Awesome

Paint-by-Sketch

Paper

Kangyeol Kim, Sunghyun Park, Junsoo Lee and Jaegul Choo.

Teaser

Multi-backgrounds

Multi-references

Abstract

Recent remarkable improvements in large-scale text-to-image generative models have shown promising results in generating high-fidelity images. To further enhance editability and enable fine-grained generation, we introduce a multi-input-conditioned image composition model that incorporates a sketch as a novel modal, alongside a reference image. Thanks to the edge-level controllability using sketches, our method enables a user to edit or complete an image sub-part with a desired structure (i.e., sketch) and content (i.e., reference image). Our framework fine-tunes a pre-trained diffusion model to complete missing regions using the reference image while maintaining sketch guidance.
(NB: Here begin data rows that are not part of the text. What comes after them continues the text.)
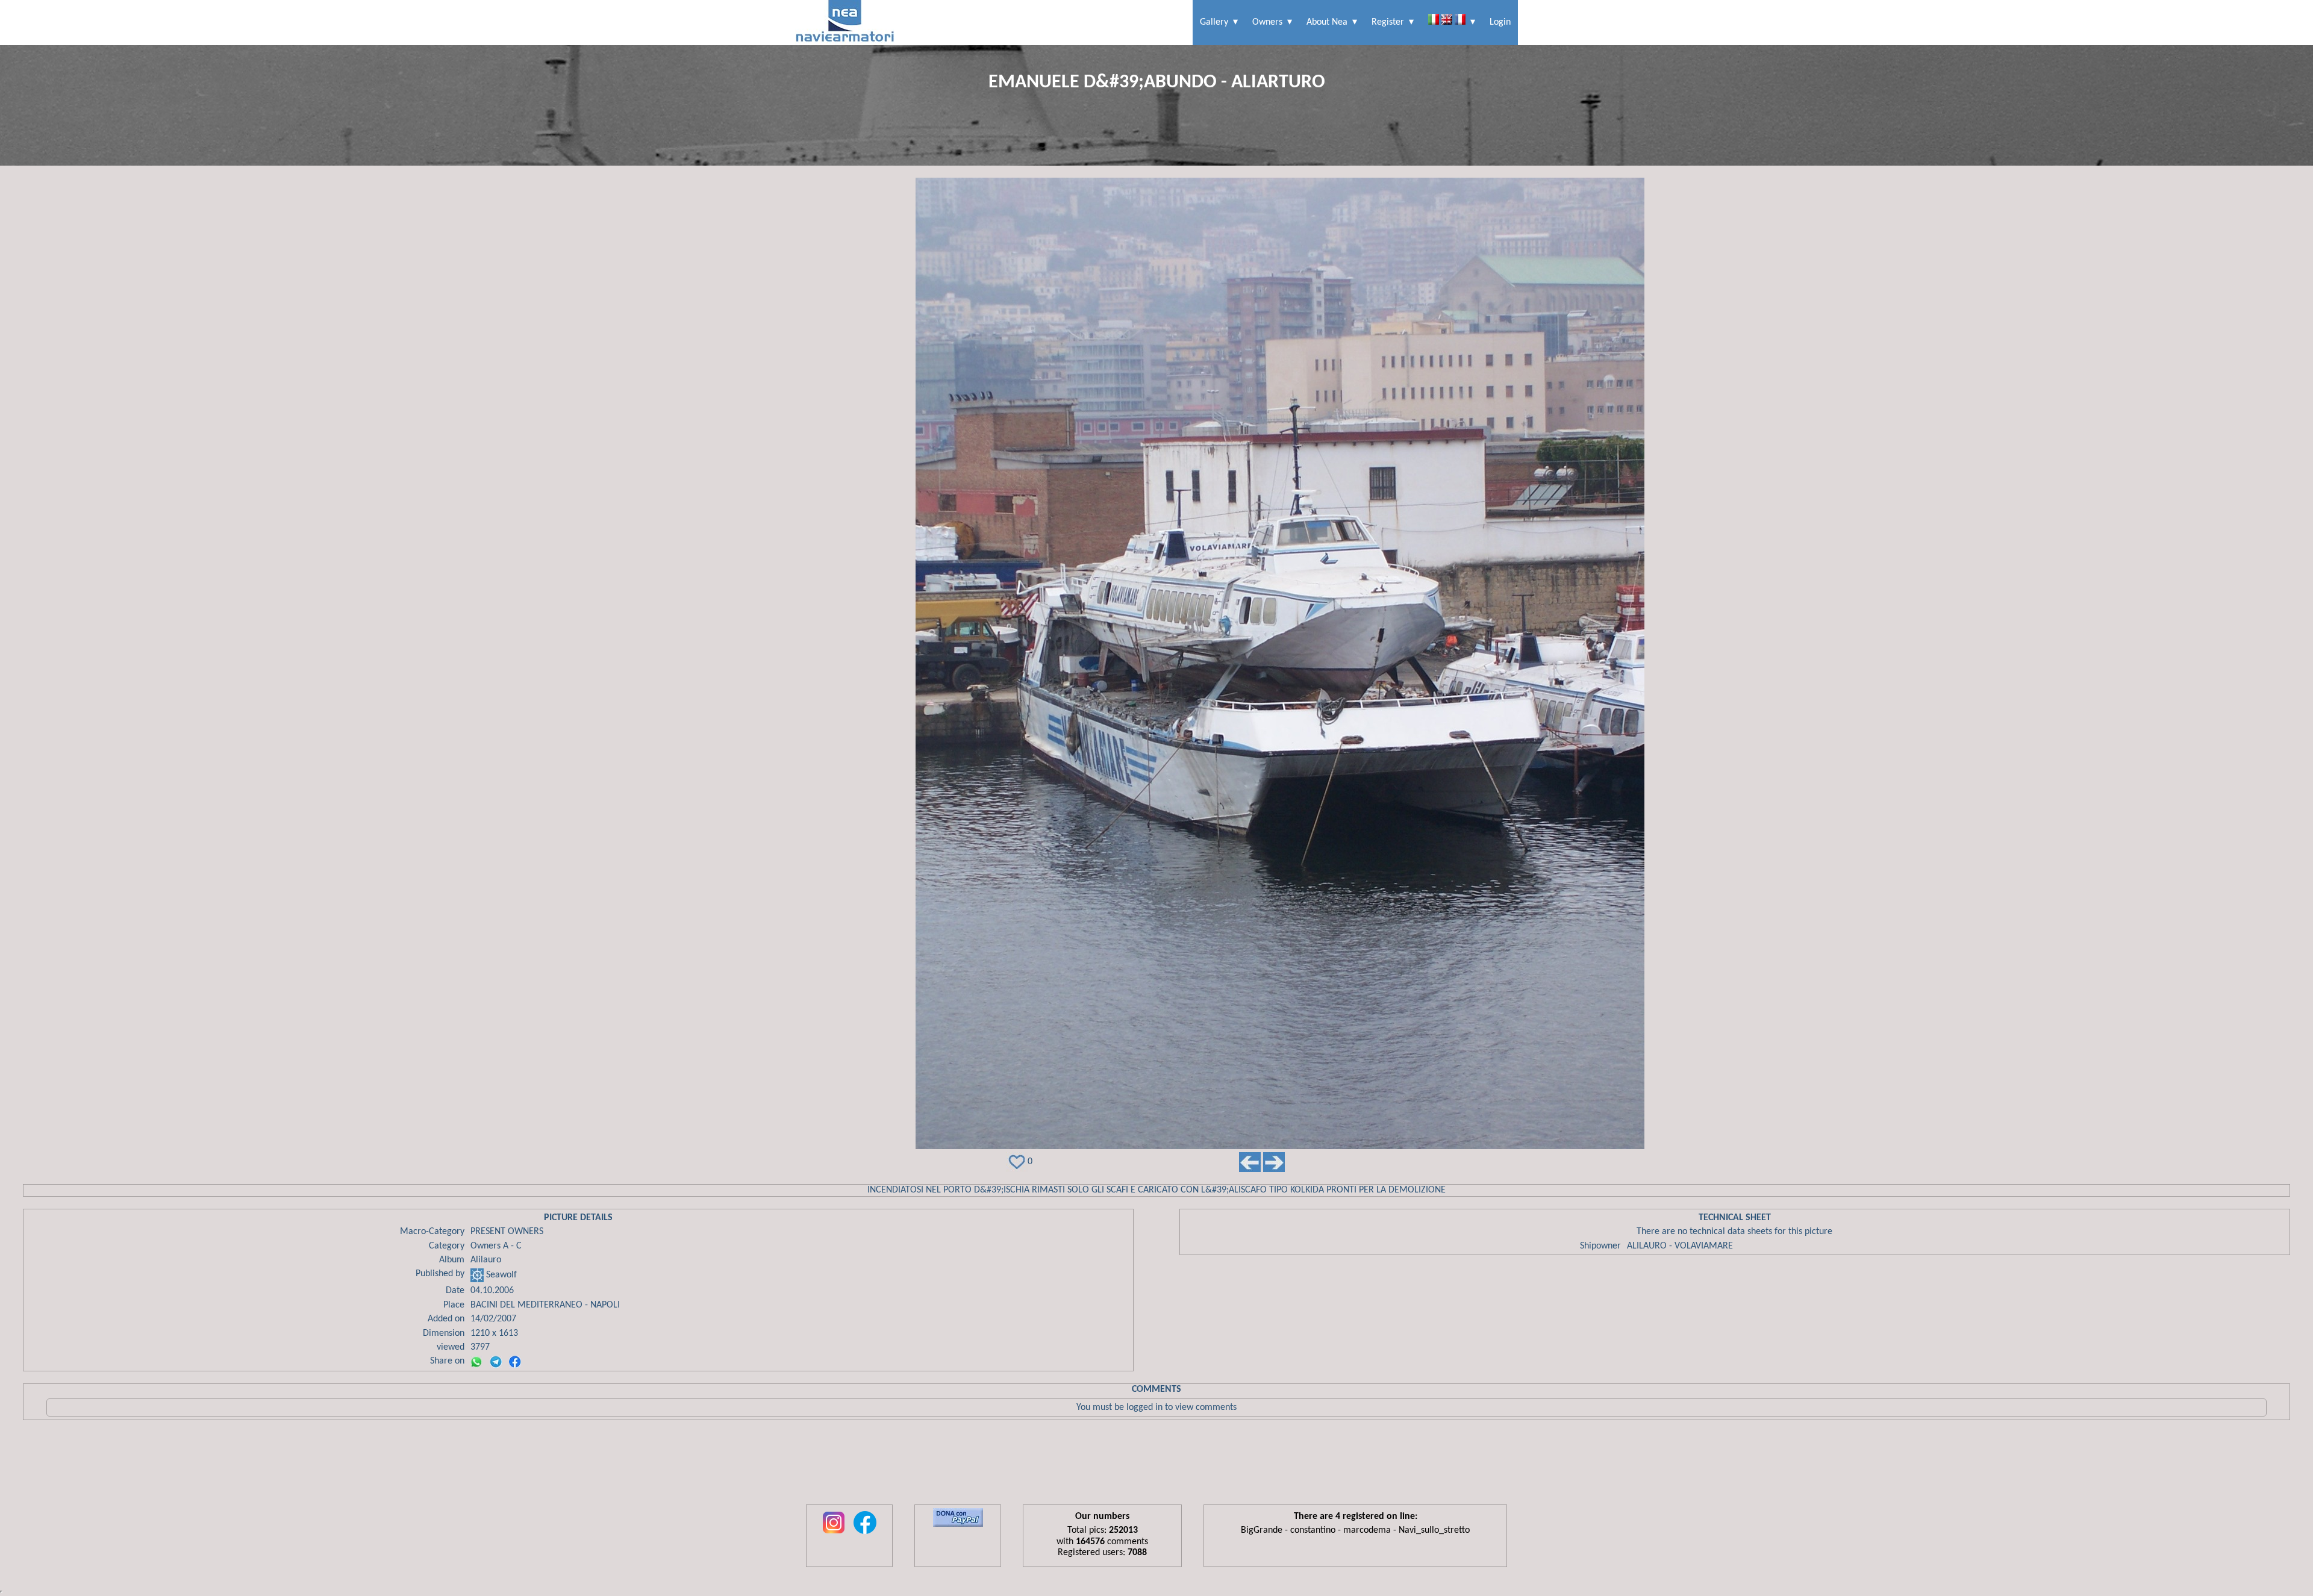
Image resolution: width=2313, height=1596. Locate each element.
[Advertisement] (1156, 1465)
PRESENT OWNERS (506, 1231)
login (1500, 22)
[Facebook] (515, 1362)
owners (1267, 22)
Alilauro (485, 1260)
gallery (1214, 22)
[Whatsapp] (476, 1362)
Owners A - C (496, 1246)
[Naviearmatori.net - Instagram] (833, 1534)
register (1388, 22)
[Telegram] (496, 1362)
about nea (1326, 22)
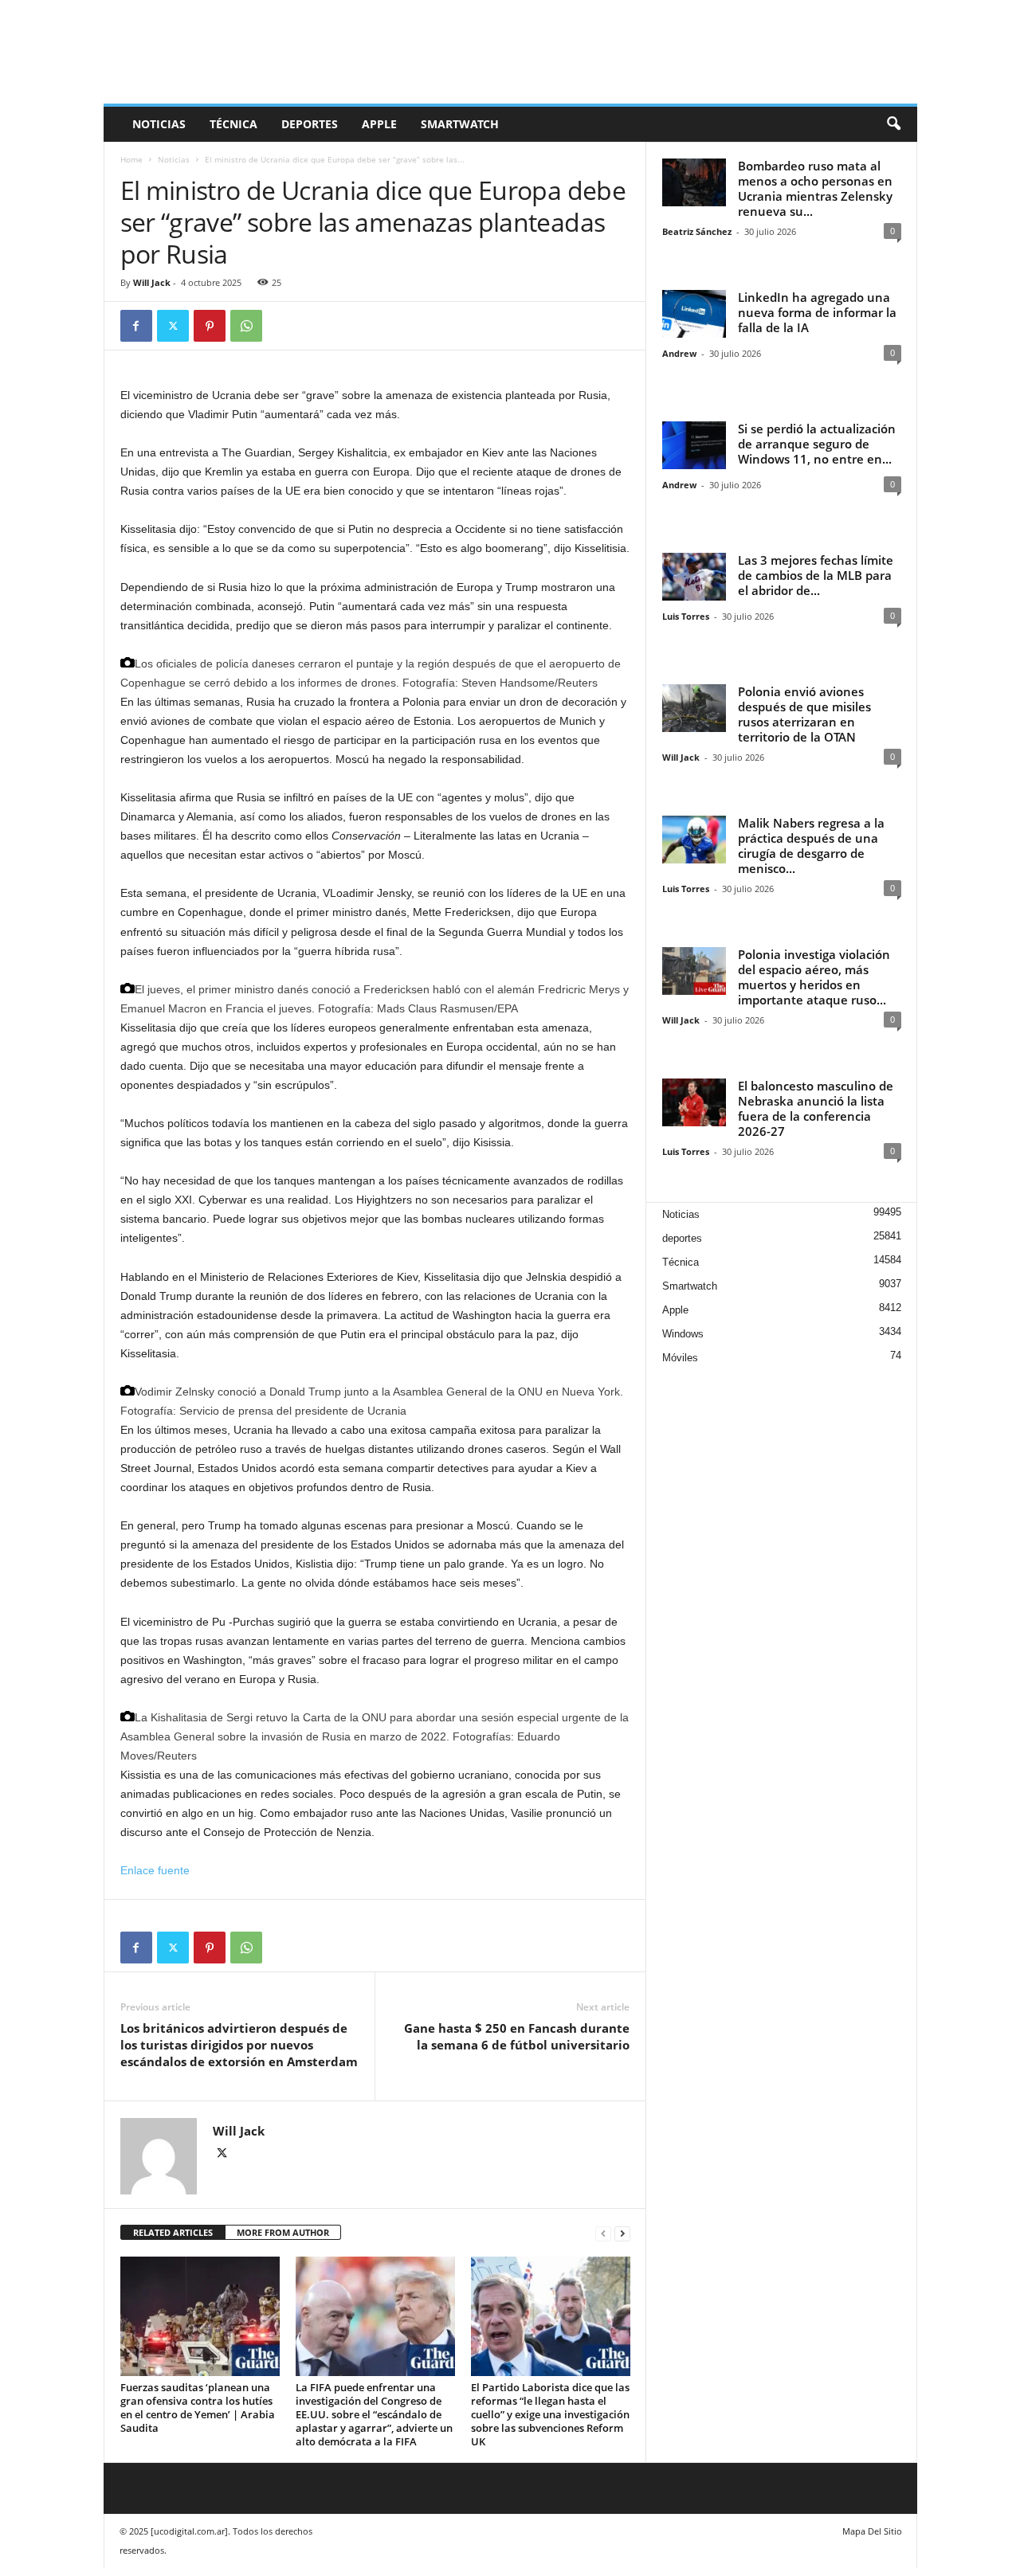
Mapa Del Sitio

Albeit simple, this leads to wide opportunities to fulfill user needs for obtaining the in-demand images.Through extensive experiments, we demonstrate that our proposed method offers unique use cases for image manipulation, enabling user-driven modifications of arbitrary scenes.

Environment & Pre-trained models

Dependancies

$ conda env create -f environment.yaml
$ conda activate paint_sketch
$ pip install torch==1.11.0+cu113 torchvision==0.12.0+cu113 torchaudio==0.11.0 --extra-index-url https://download.pytorch.org/whl/cu113
$ pip install opencv-python==4.6.0.66 opencv-python-headless==4.6.0.66 matplotlib==3.2.2 streamlit==1.14.1 streamlit-drawable-canvas==0.9.2
$ pip install git+https://github.com/openai/CLIP.git

Download checkpoints

Google Drive
Place a downloaded file as below:

Paint-by-Sketch
    pretrained_models/
        model-modified-12channel.ckpt        
    models/
        Cartoon_v1_aesthetic/
            ...
    ...

Data preparation

Sketch extraction

bash preprocess_dataset/run_preprocess.sh <path/to/image_root> <gpu_id>
# e.g., 
# bash preprocess_dataset/run_preprocess.sh /home/nas2_userF/kangyeol/Project/webtoon2022/Paint-by-Sketch/samples 7

Result

IMAGE_ROOT
    images/
        000000.png
        000001.png
        ...
    sketch_bin/
        000000.png
        000001.png
        ...
    sketch(Not used)/
        ... 
    ...

Training

bash cartoon_train.sh <gpu_ids> <path/to/logdir> <path/to/config>

# e.g,
# bash cartoon_train.sh 0,1 models/test configs/v1_aesthetic_sketch_image.yaml

You need to match the number of gpu_ids and the number of gpus in the lightning.trainer.yaml (gpu_ids=2,3 with '0,1' in config file).

Demo

Running streamlit server

streamlit run demo/app.py --server.port=8507 --server.fileWatcherType none

Upload the source image

Draw mask and sketch separately

The 1st and 2nd canvases are panels where you can draw masks and sketches.
In the 3rd canvas, you can view the drawn mask and sketch overlaid together.

Upload a reference image.

Select a image in the left panel.
Click Read Exemplar button.
Crop the image partially with bounding box.

Inference and export

Perform inference with the drawn mask, sketch, and the cropped image as conditions.
You can adjust the scale and sketch strength in the left panel.
ou can save images in grid format through Export button.

Issues

If the screen size is not large enough and the canvas size changes, there will be misalignment in the drawn mask and sketch.

Citation

@misc{kim2023referencebased,
    title={Reference-based Image Composition with Sketch via Structure-aware Diffusion Model},
    author={Kangyeol Kim and Sunghyun Park and Junsoo Lee and Jaegul Choo},
    year={2023},
    eprint={2304.09748},
    archivePrefix={arXiv},
    primaryClass={cs.CV}
}

License

The code in this repository is released under the MIT License.

Acknowledges

This code borrows heavily from Stable Diffusion and Paint-by-Example.